Many of us are moving home for a while, which feels like a step backward. There is a stereotype around becoming more independent from our parents or hometowns during college. Kids grow up watching movies that portray going to college as a huge ordeal and expect that for themselves once the time comes. When this concept isn’t fully executed, it feels like defeat and leads to depression.

A survey by the University of California, Berkeley and University of Minnesota showed anxiety and depression rose by 50% for professional and graduate students this year. Thirty five percent of undergraduates and 32% of graduate and professional students were positive for depression, while 39% of all participants were positive for anxiety.

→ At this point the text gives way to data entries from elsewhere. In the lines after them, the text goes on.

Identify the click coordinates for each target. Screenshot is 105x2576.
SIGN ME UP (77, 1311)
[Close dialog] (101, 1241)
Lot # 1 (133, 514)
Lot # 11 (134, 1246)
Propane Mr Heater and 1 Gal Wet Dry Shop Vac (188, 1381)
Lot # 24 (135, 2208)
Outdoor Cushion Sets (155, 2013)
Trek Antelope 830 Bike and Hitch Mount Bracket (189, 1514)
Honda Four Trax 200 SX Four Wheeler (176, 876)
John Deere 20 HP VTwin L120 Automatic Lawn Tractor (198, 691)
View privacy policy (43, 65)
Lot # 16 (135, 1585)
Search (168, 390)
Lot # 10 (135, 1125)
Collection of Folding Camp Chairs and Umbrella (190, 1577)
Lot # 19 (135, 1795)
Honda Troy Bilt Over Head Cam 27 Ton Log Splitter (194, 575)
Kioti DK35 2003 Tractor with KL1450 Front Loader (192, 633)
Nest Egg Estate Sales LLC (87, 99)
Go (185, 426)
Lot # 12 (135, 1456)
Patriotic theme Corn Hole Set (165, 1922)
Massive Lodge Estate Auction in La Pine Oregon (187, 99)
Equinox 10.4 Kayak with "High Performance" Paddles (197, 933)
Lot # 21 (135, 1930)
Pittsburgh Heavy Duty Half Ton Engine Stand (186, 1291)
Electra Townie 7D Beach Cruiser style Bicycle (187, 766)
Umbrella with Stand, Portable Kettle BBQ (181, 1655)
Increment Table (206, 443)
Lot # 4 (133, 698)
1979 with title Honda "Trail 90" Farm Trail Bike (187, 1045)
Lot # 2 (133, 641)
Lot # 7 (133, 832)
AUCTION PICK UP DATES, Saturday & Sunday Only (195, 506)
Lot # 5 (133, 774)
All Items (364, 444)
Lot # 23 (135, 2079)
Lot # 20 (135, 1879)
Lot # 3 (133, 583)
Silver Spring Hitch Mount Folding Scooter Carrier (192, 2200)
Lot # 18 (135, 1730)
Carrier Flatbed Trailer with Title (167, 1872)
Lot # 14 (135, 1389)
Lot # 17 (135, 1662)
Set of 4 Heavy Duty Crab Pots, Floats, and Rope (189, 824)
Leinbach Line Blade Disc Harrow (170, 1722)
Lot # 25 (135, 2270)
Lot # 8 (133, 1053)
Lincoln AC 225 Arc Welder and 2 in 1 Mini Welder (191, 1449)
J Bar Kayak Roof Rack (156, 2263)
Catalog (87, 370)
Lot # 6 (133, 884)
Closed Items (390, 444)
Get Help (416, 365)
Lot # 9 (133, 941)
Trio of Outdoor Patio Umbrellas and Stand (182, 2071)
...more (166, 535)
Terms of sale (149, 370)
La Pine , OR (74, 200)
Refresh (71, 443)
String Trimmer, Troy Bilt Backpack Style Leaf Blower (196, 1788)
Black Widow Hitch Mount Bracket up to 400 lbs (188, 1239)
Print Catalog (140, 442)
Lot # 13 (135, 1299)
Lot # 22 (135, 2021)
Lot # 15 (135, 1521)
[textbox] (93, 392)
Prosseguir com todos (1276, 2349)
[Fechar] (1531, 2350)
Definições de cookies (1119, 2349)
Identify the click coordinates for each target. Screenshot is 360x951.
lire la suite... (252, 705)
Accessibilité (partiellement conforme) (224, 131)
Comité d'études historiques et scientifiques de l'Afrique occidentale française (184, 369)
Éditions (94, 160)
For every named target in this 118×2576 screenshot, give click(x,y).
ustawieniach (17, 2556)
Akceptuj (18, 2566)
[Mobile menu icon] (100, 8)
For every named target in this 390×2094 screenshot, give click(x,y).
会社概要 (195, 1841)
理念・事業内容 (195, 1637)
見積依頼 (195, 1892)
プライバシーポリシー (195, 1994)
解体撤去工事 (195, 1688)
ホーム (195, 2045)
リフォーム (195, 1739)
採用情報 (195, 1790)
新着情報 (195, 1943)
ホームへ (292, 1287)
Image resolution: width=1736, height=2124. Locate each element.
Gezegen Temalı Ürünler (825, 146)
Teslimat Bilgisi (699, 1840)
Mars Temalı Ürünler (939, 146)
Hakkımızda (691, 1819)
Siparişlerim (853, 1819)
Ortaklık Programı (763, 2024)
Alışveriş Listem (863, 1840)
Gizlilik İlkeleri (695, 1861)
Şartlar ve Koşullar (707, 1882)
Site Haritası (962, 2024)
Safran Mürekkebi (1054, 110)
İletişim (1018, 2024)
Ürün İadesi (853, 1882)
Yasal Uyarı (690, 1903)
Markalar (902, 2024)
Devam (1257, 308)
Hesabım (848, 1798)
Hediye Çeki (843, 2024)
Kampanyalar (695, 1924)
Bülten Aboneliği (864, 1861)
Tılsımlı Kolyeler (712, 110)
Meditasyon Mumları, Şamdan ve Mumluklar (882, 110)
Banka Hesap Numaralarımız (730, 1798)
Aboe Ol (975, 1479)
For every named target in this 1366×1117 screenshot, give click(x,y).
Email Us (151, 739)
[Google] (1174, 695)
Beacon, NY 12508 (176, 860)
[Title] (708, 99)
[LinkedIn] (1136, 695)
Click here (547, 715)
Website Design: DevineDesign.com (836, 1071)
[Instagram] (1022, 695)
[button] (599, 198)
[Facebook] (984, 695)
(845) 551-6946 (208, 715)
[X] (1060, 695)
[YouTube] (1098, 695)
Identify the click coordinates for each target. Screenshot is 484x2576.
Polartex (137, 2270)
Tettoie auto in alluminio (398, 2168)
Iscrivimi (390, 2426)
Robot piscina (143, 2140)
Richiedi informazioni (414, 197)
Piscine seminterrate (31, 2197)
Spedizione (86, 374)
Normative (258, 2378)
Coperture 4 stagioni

Researcher Jennifer Caputo found young adults who lived independently were less depressed, better off financially and more likely to have achieved landmarks of adulthood like careers and marriage, according to Independent.

Being home, I worry more about how my schedule impacts my family’s schedules. I want to be with them and my friends, but I’m locked behind a screen for school all day and that adds a different level of stress because the system is depressing.

We got used to doing our work when we needed to, eating when we wanted to and socializing when we wanted to. Coming back for breaks, we’re limited by the rules set by our parents, despite their inability to control us from hundreds of miles away while we’re at school.

“Another factor vital for students’ motivation is understanding new perspectives of diversity, according to the AACU. Exposure to a variety of people provides greater insight and makes people more well-rounded. Many students' first time experiencing greater diversity is at college where they are exposed to people from across the world on completely different paths of life.

My hometown of San Diego is very diverse and has exposed me to a variety of cultures, but Missouri is an entirely different planet.

People have different dialects, take social cues differently and have different childhood education systems than I did. I had to adjust to this for months, and now have to readjust to my hometown.

Coming into freshman year is a whole new world. There are new people to learn from and the process is the same by coming home, said college admissions counselor and author Gabbriel Simone with USA Today.

Reverting to the same style of living before college feels like a downgrade. Most college students are motivated to be independent and show they can be successful. Combined with the dwindling motivation from the end of the semester and online classes, college students’ mental health takes a toll.

On the brighter side, this generation has had the experience of a lifetime and grown from it. While it may be hard, we can bond over the fact that we all have to do it and will have quite the story to tell in our futures. There is unity in this difficult, universal experience.